Work to complete
In the records below, find the line with "Given: Zoom in with the plus magnifier" and repeat exactly every line from it through the line with "This screenshot has width=1400, height=864.". Pictures stay out.
*** Opening of Excerpted records ***
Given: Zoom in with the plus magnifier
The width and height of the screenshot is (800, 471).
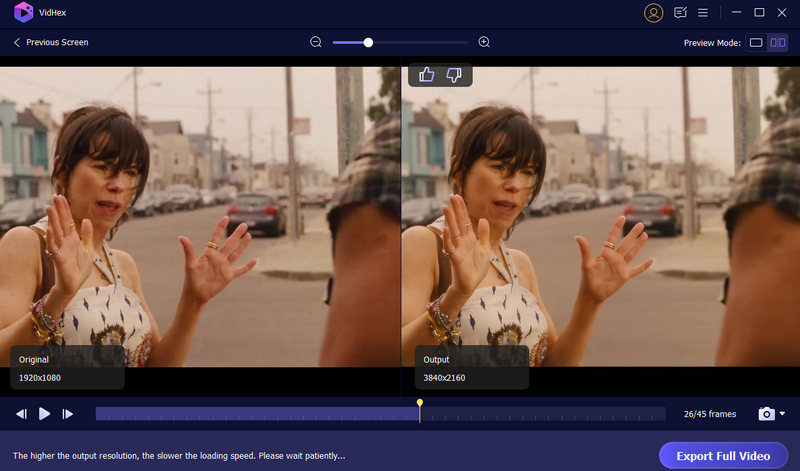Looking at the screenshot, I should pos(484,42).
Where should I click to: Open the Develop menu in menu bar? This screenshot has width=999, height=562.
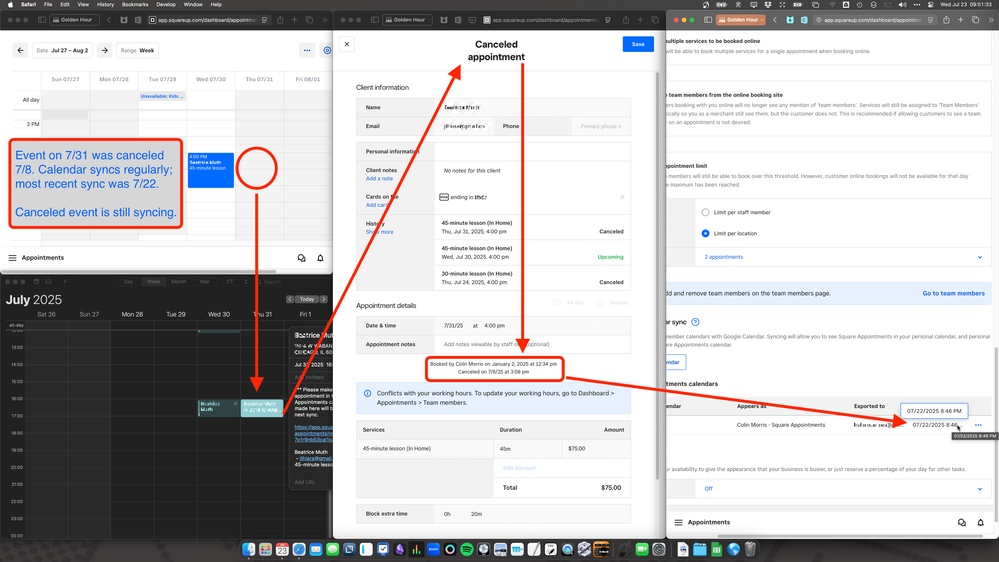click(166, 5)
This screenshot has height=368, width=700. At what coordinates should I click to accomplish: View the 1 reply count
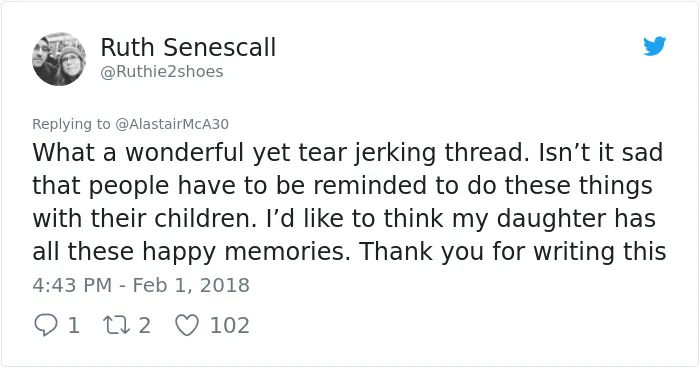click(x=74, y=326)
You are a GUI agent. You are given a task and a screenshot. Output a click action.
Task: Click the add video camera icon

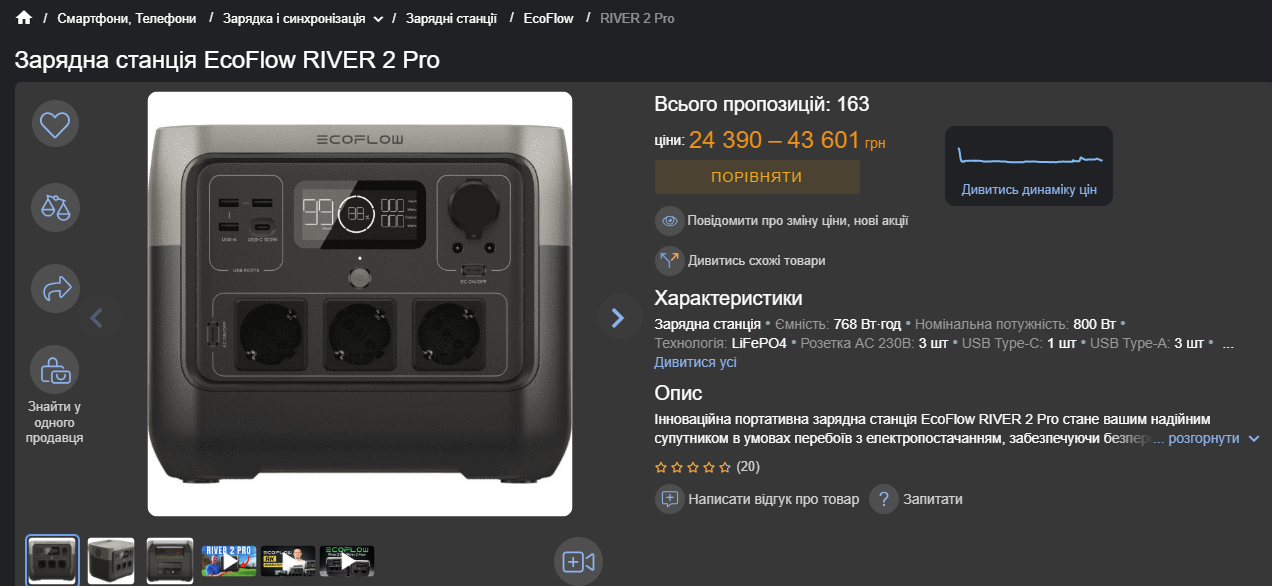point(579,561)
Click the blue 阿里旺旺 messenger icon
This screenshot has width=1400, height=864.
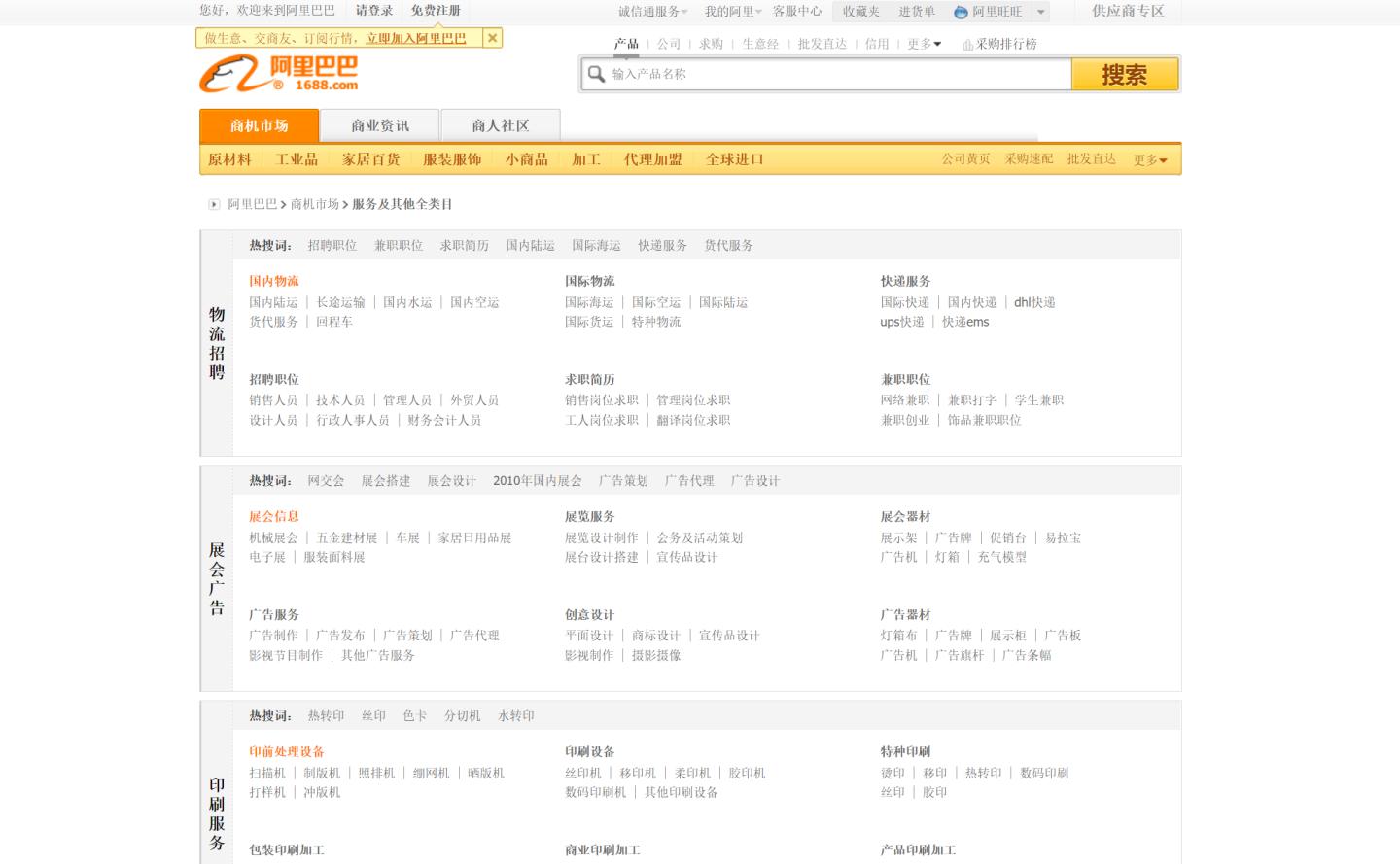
*** Close of Excerpted records ***
*** Opening of Excerpted records ***
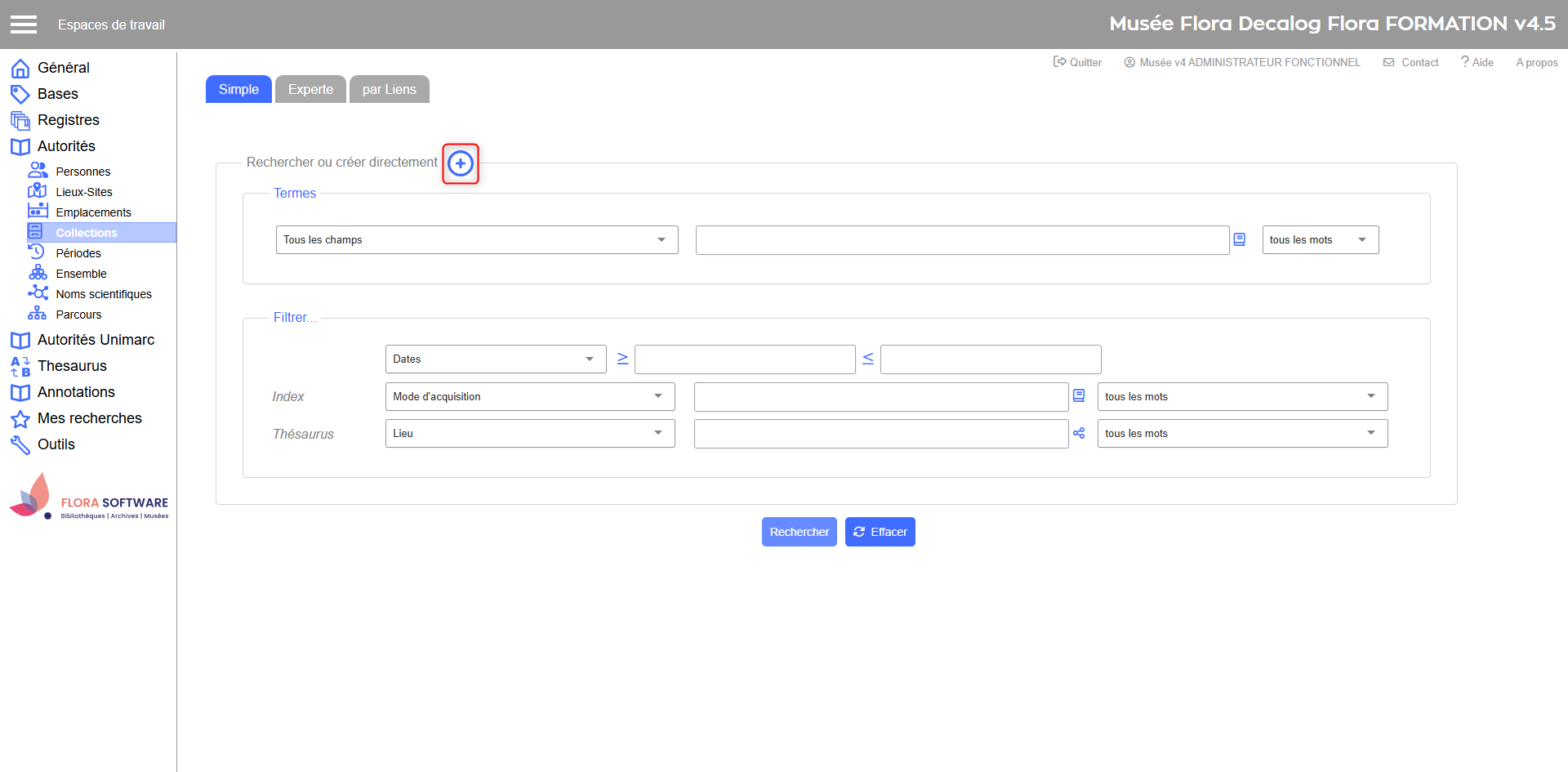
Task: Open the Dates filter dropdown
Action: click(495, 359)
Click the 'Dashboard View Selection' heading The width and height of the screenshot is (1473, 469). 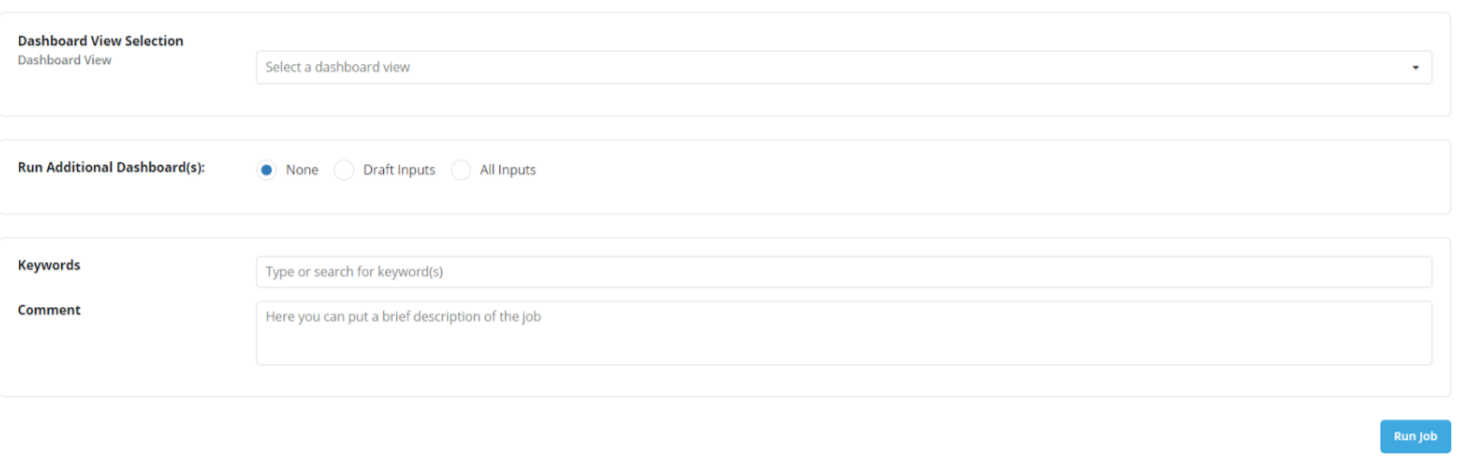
*** Close of Excerpted records ***
*** Opening of Excerpted records ***
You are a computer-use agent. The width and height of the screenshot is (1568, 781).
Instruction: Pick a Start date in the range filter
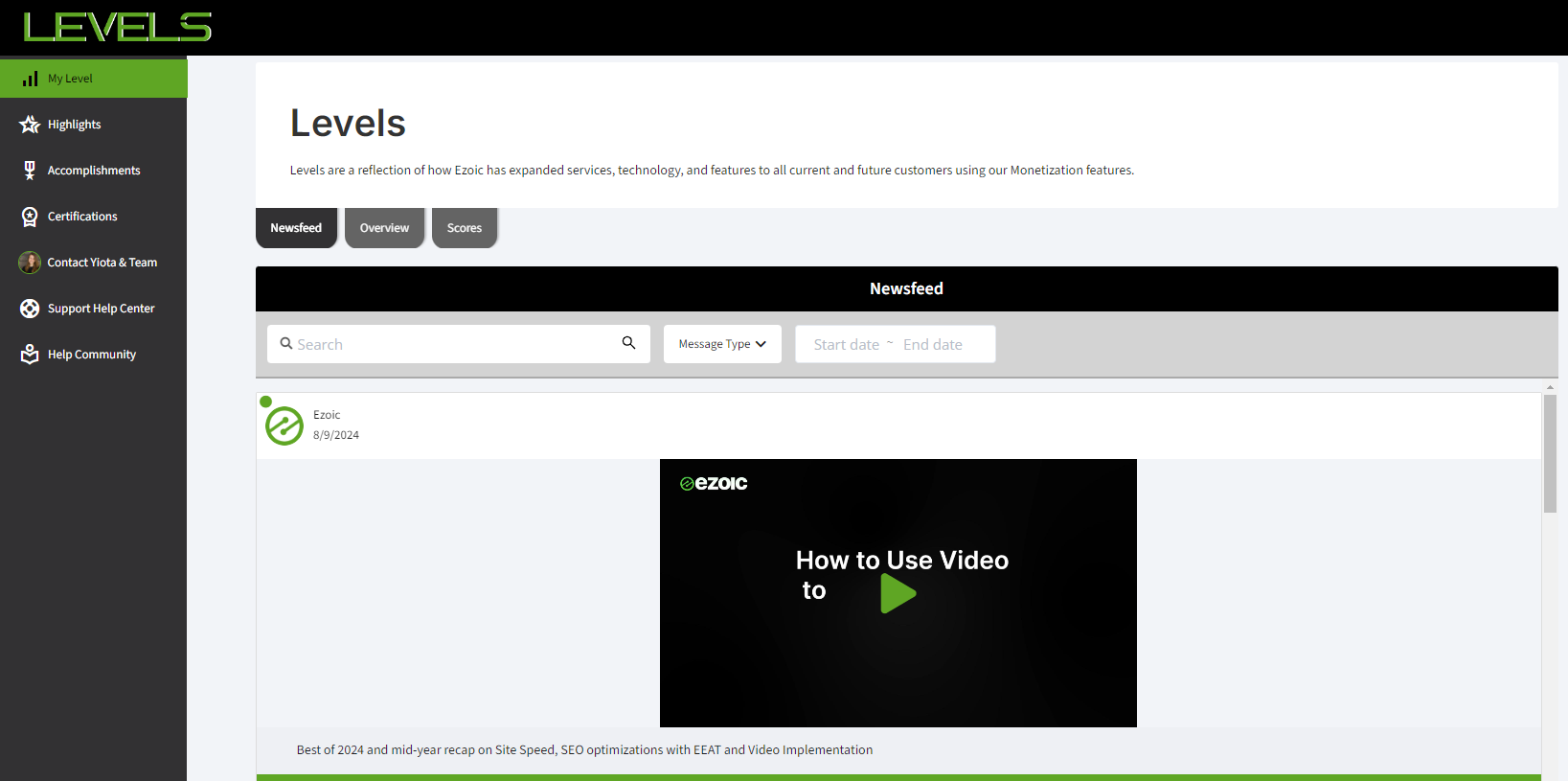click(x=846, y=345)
*** Close of Excerpted records ***
Task solution
Given: Zoom in with the plus magnifier
The width and height of the screenshot is (800, 471).
Looking at the screenshot, I should pos(484,42).
Where should I click to: Open the Develop menu in menu bar? This screenshot has width=999, height=562.
click(166, 5)
This screenshot has height=368, width=700. At what coordinates should I click to accomplish: View the 1 reply count
click(x=74, y=326)
You are a GUI agent. You are given a task and a screenshot. Output a click action.
Task: Click the add video camera icon

point(579,561)
Click the blue 阿里旺旺 messenger icon
This screenshot has width=1400, height=864.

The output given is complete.